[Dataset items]
--*--
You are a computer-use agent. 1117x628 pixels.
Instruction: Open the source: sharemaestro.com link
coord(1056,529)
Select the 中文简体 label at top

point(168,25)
--*--
What the exercise asks:
Locate each line in the rows above that contains the word "Instruction" with identical capitalization, and copy those lines.

Written answer:
Instruction: Open the source: sharemaestro.com link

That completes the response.